Compute symmetric matrix of a large file size using awk

64 Views Asked by At

I have an OD matrix (origin-destination matrix) written in list form, like this inputfile.csv:

"origin_id","destination_id","trips"
"0","0","20"
"0","1","12"
"0","2","8"
"1","0","23"
"1","1","50"
"1","2","6"
"2","1","9"
"2","2","33"

Which reads as:

  • There was 20 trips from origin_id=0 to destination_id=0,
  • There was 12 trips from origin_id=0 to destination_id=1,
  • And so on.

Please note that all the origin-destination pairs that have 0 trips, are not present in the input file (the elements of the matrix with zeros).
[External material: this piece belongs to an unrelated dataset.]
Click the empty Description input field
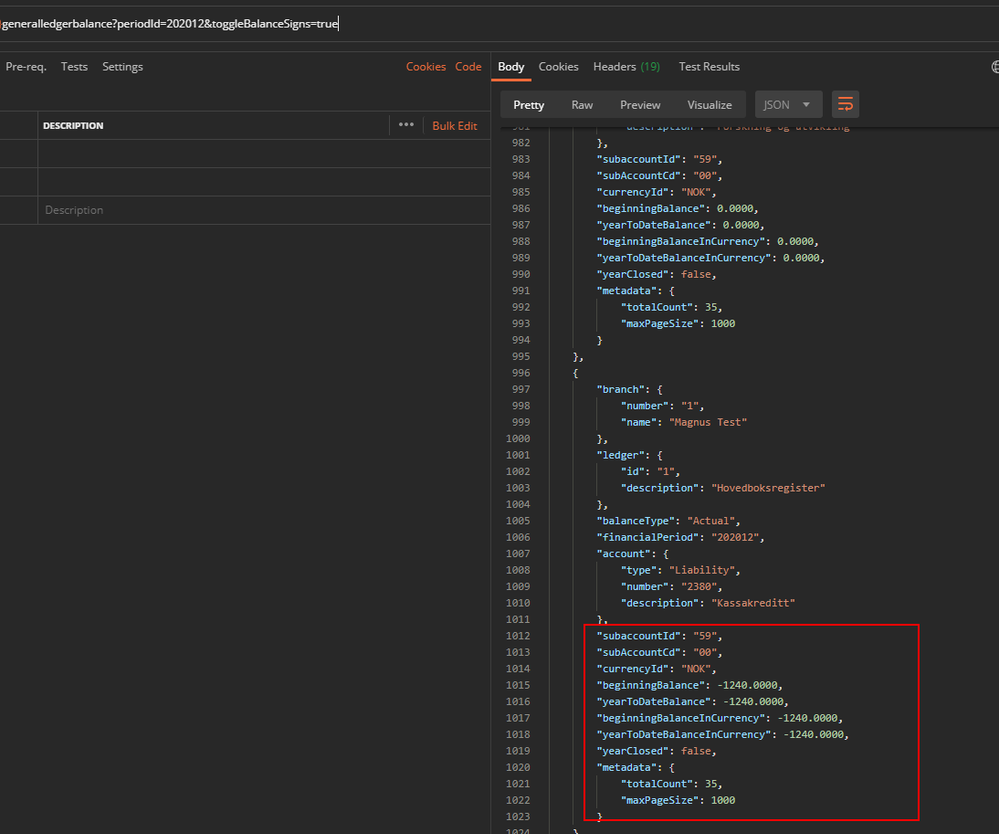The width and height of the screenshot is (999, 834). click(x=200, y=210)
I need to compute the symmetric matrix as S=(OD+DO)/2, but the main problem is that the inputfile.csv is 31GB in size. I thought that a tool like awk could be a good solution, but I don't know how to proceed, because I have 32GB of RAM which is very similar to the input file size, and I always get out of memory.

The desired output should contain ideally only the diagonal and sub-diagonal elements, to avoid repeating values as the matrix is symmetrical. The desired final output of the provided input file is:

"origin_id","destination_id","trips"
"0","0","20"  
"0","1","17.5"
"0","2","4"
"1","1","50"
"1","2","7.5"
"2","2","33"

As complementary notes, I would like to add here that I can compute the symmetrical matrix with smaller input files using this script (symm.awk):

BEGIN {
    FS = OFS = ","
}

NR==1 { 
print; next 
}

{
    gsub("\"", "", $3)
    a[$1 FS $2] = $3
    b[$2 FS $1] = $3
}

END {
    for (i in a) {
        if (i in b) {
            print i, "\"" (a[i] + b[i]) / 2 "\""
        } 
        else {
            print i, "\"" (a[i]) / 2 "\""
        }
    }
}

and then get the diagonal and subdiagonal elements piping the result again to awk, like this:

awk -f symm.awk inputfile.csv |awk -F"\"" 'NR==1{print;next}$2<=$4{print $0}' > output.csv

But the ouptut it's not sorted, and also it's very ugly to obtain a result using an awk script and then piping the result again to awk.

I would appreciate some help in avoiding this "piping awk result into awk", and also it would be great to have some clues on how to deal with such a large input file size.

2

There are 2 best solutions below

2
markp-fuso On

One awk | sort idea:

head -1 inputfile.csv

awk '
BEGIN { FS=OFS="," }
NR==1 { next }
      { gsub(/"/,"")
        if   ($1 <= $2) a[$1,$2]+=$3
        else            a[$2,$1]+=$3
      }
END   { for (i in a) {
            split(i,ndx,SUBSEP)
            printf "\"%s\",\"%s\",\"%s\"\n", ndx[1], ndx[2],
                    a[ndx[1],ndx[2]] / (ndx[1]==ndx[2] ? 1 : 2 )
        }
      }
' inputfile.csv | sort -t, -k1,1V -k2,2V

This generates:

"origin_id","destination_id","trips"
"0","0","20"
"0","1","17.5"
"0","2","4"
"1","1","50"
"1","2","7.5"
"2","2","33"
1
dawg On

This pipe should work with a file of any size since only 2 lines are in memory at any time:

awk -F, 'FNR>1{
      gsub(/"/,"")
      printf("%s,%s\n", (($1<$2) ? $1 $2 : $2 $1),$0)}' file.csv | 
sort -t "," -k1 | 
awk 'BEGIN{FS=OFS=","}

function pp(){
    if (cnt==2) {
        split(lines[1],a,",")
        split(lines[2],b,",")
        lines[1]=a[1] OFS a[2] OFS (a[3]+b[3])/2
    }
    gsub(/,/,"\",\"", lines[1])
    print "\"" lines[1] "\""
    split("",lines)
    cnt=0
}
NR==1{lines[++cnt]=$2 OFS $3 OFS $4; prev=$1; next}
$1!=prev{ pp() }
{ 
    lines[++cnt]=$2 OFS $3 OFS $4
    prev=$1
}
END{pp()}'

With the example prints:

"0","0","20"
"0","1","17.5"
"0","2","8"
"1","1","50"
"1","2","7.5"
"2","2","33"

You can add the header with head -n 1 file.csv as a separate step.

It works by doing a Decorate / Sort / Undecorate approach to group a and b lines together.

Here is the Decorate / Sort step:

awk -F, 'FNR>1{
            gsub(/"/,"")
            printf("%s,%s\n", (($1<$2) ? $1 $2 : $2 $1),$0)}' file.csv | 
sort -t "," -k1 

Prints:

00,0,0,20
01,0,1,12
01,1,0,23
02,0,2,8
11,1,1,50
12,1,2,6
12,2,1,9
22,2,2,33

Then detecting a group with a run of 1 or 2 lines with the same value in $1.